> _YOUR OBJECTIVE_:
Can you copy each of the rows below word for word, line by line?
★ ★ ★ ★
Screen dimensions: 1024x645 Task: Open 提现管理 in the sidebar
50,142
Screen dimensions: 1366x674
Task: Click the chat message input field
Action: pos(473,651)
★ ★ ★ ★
> _THE COMPLETED TASK_:
Screen dimensions: 1024x645 Task: Open 提现管理 in the sidebar
50,142
Screen dimensions: 1366x674
Task: Click the chat message input field
Action: pos(473,651)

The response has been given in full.